Mailing List Archive

FW: Bayes Tokens
> ----------
> From: Jim Grusendorf
> Sent: Friday, February 06, 2004 3:25:23 PM
> To: 'sa-list@hudsonca.ca'
> Subject: Bayes Tokens
> Auto forwarded by a Rule
>
>
>
I'm sure this is nothing new to you SpamAssassin experts, but it seemed like
a profound realization when it him me:

In addition to the actual words and phrases in a message and its headers,
*any* aspect or property of the message -- whether intrinsic or derived --
can be considered a Bayes token. POPFile takes this into account to a
limited extent with their "pseudowords"
(http://popfile.sourceforge.net/cgi-bin/wiki.pl?Glossary/PseudoWord). But a
rule-based system can be enfolded into a Bayes solution, because the result
of evaluating any rule can be considered a token. Imagine if SpamAssassin
had an optional mode where, instead of using manual scoring, all the active
rules of its impressively comprehensive ruleset were tokenized? I think
this would result in most impressive accuracy.

I'm imagining examples such as testing for blacklist membership, which some
people (mostly elsewhere, apparently) think is a bad idea. I could let
Bayes decide just exactly how relevant it is to *my* corpus. How about the
"Message is x% to y% HTML" rules, or "text to image ratio" rules. This
would develop a very precise profile of what I consider to be ham and spam.

I've emailed Paul Graham and Gary Robinson for their opinions, and both
agree that this is a good idea. Paul pointed out that he mentions the
possibility in the appendix to A Plan for Spam, and Gary mentioned a
commercial product (PureMessage) that apparently does some of this. It sure
would be nice to see it in SpamAssassin someday.

Jim Grusendorf
Computer Systems Manager
HHS Management Limited Partnership
jgrusendorf@hudsonca.ca
PGP Key ID 0x5534507C
Re: FW: Bayes Tokens [ In reply to ]
On Fri, 2004-02-06 at 16:25, SpamAssassin List wrote:
> I'm sure this is nothing new to you SpamAssassin experts, but it seemed like
> a profound realization when it him me:
>
> In addition to the actual words and phrases in a message and its headers,
> *any* aspect or property of the message -- whether intrinsic or derived --
> can be considered a Bayes token. POPFile takes this into account to a

Quite right...

> limited extent with their "pseudowords"
> (http://popfile.sourceforge.net/cgi-bin/wiki.pl?Glossary/PseudoWord). But a
> rule-based system can be enfolded into a Bayes solution, because the result
> of evaluating any rule can be considered a token. Imagine if SpamAssassin
> had an optional mode where, instead of using manual scoring, all the active
> rules of its impressively comprehensive ruleset were tokenized? I think
> this would result in most impressive accuracy.
>
There was actually some discussion about a similar topic on the sa-dev
list about a week or two back. Their discussion was specifically
related to *generating* the (static) scores using naive bayes. IIRC,
the general consensus was that the existing GA or the new perceptron
(and orders of magnitude faster) can come up with better scores.
Something about including contextual information in the computation
instead of simply "good" or "bad" (eg: rule1 alone is neutral between
ham/spam, but rule1 and rule2 together are spammy.)

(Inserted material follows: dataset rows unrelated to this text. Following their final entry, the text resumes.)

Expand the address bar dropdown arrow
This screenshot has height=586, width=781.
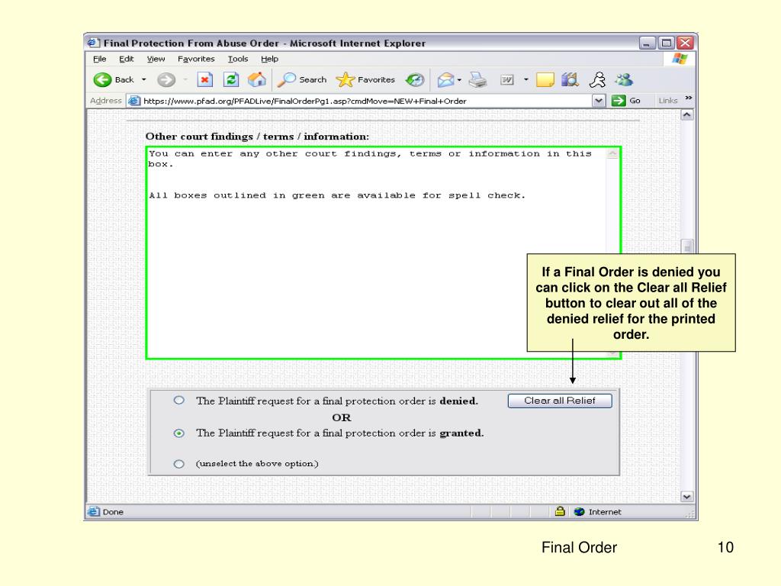pyautogui.click(x=599, y=101)
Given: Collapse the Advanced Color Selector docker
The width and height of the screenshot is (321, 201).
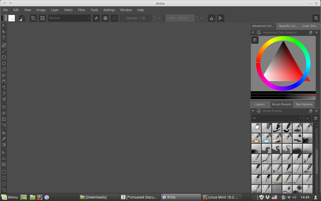Looking at the screenshot, I should (253, 32).
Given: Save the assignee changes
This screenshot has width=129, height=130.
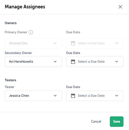Looking at the screenshot, I should tap(117, 122).
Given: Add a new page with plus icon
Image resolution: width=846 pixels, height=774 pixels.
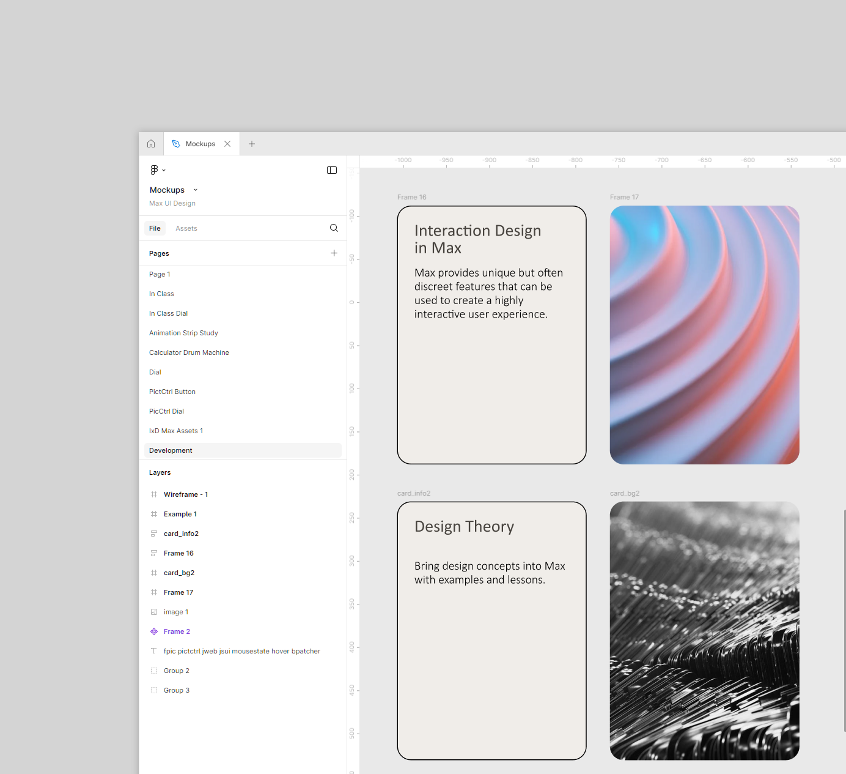Looking at the screenshot, I should (x=334, y=253).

I fully expect somebody to reply telling me I'm smoking crack. Here,
have a grain of salt.

> I'm imagining examples such as testing for blacklist membership, which some
> people (mostly elsewhere, apparently) think is a bad idea. I could let
> Bayes decide just exactly how relevant it is to *my* corpus. How about the
> "Message is x% to y% HTML" rules, or "text to image ratio" rules. This
> would develop a very precise profile of what I consider to be ham and spam.
>
This is definitely an interesting idea... letting bayes tweak scores...

> I've emailed Paul Graham and Gary Robinson for their opinions, and both
> agree that this is a good idea. Paul pointed out that he mentions the

Even a more interesting idea.

> possibility in the appendix to A Plan for Spam, and Gary mentioned a
> commercial product (PureMessage) that apparently does some of this. It sure
> would be nice to see it in SpamAssassin someday.


--
Chris Thielen

Easily generate SpamAssassin rules to catch obfuscated spam phrases:
http://www.sandgnat.com/cmos/
Re: FW: Bayes Tokens [ In reply to ]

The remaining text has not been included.